How I Work With Depression
Depression is usually only talked about when it is very severe. In a major depressive episode, it is possible to lose all interest in others, food, fun, activity, or life itself. The simplest activities of daily living may seem overwhelming and the source of great anxiety. Hopelessness becomes palpable. The standard treatment today for this is safety monitoring, antidepressant medication, behavior activation (doing things through will power when the pleasurable impulse is lacking), and supportive psychotherapy. Depression can be considered more broadly, however.
Low level depression is a way of life for very many people. Psychology has a word for it, dysthymia. At this level, life may have some satisfactions, and we are able to meet our economic and role responsibilities as we understand them. Still, the machinery and fundamentals of depression are just underneath the surface. Deeper depressions do break through from time to time, and at best life seems a chase of contentment that is always out of reach. One can think of major depression as being decompensated and dysthymia as being compensated.

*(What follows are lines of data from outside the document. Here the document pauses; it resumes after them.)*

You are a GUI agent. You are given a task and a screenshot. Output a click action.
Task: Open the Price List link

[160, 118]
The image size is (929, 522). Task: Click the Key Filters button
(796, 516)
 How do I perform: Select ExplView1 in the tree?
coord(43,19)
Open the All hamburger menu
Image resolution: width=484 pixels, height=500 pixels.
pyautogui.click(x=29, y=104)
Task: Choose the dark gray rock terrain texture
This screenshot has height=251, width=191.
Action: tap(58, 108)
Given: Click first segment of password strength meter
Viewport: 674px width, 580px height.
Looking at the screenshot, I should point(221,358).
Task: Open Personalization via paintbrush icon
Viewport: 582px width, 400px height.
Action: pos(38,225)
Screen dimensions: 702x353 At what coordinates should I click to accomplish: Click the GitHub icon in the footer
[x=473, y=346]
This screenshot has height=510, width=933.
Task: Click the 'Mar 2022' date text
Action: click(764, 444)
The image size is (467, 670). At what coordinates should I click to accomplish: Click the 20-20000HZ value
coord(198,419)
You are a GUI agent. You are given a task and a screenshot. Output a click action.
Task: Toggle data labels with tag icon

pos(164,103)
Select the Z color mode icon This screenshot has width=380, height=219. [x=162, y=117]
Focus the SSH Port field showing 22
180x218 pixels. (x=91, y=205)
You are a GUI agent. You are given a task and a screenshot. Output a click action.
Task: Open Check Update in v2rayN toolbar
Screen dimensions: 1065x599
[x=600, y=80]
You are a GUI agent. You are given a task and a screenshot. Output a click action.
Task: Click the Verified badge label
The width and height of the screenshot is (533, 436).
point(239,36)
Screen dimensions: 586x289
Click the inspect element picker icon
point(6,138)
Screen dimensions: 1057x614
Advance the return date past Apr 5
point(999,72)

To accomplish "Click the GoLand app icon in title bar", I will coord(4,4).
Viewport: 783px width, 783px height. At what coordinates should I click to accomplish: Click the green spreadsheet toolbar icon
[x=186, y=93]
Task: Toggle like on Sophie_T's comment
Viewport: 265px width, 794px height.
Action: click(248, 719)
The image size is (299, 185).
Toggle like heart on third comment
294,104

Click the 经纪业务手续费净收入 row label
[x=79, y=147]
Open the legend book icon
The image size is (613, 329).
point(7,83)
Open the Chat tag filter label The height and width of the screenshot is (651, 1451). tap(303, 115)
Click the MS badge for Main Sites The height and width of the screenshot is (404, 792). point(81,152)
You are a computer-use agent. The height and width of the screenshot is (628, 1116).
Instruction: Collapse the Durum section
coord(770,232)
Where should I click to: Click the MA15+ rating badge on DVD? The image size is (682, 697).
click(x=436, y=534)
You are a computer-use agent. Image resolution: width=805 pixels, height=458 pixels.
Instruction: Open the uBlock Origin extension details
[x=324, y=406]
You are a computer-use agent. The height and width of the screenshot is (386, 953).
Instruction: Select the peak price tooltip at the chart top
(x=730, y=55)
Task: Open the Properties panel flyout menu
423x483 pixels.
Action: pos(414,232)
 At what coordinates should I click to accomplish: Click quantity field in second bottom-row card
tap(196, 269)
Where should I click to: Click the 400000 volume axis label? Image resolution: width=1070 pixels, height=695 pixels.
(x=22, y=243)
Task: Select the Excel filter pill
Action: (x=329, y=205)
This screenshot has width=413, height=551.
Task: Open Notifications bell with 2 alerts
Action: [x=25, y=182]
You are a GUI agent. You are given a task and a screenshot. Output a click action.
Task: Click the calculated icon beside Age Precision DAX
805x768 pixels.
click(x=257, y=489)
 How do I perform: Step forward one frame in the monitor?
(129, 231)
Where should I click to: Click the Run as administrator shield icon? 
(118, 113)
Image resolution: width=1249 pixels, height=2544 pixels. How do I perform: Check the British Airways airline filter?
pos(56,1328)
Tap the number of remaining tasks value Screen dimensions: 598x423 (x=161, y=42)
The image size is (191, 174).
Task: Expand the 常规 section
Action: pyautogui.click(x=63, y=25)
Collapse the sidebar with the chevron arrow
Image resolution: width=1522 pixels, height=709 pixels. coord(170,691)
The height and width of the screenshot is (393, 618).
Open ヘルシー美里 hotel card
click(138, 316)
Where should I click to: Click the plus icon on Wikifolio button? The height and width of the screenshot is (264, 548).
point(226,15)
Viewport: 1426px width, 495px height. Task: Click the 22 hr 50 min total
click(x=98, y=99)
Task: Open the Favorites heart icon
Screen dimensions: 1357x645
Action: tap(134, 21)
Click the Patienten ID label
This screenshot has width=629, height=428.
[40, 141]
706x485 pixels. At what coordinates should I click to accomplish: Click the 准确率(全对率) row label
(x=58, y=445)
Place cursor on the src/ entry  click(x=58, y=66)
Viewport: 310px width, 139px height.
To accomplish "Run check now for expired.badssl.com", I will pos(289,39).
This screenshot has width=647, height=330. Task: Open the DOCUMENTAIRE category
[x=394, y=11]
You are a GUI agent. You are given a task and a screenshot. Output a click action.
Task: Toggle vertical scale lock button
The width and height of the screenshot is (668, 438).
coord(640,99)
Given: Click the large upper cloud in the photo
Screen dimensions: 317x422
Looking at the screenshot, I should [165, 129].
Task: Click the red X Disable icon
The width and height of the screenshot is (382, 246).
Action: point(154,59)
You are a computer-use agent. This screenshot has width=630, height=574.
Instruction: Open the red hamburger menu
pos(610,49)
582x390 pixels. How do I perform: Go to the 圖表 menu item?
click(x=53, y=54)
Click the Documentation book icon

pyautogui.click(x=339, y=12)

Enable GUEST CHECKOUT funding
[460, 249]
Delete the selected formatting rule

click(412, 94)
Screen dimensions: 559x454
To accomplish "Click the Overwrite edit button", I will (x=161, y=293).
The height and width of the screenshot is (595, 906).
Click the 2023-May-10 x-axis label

It may seem that the work of therapy is done when a person becomes compensated again. Life is again ‘normal’. This is often where clients will stop coming to therapy, and this is certainly a legitimate choice. Feeling better however is also a good foundation for doing deeper work that will break through the ceiling into joyful living. Major depression tends to recur, and perhaps the best (but by no means easiest) relapse prevention is eliminating low level depression as a way of life.
Depression is very different from sadness. Joy is very different from feeling okay or neutral. Getting away from low-level depression doesn’t entail uninterrupted good-feelings, but does entail much more feeling and liveliness. Those who have made the change would never go back. To me, this is some of the most important work of therapy.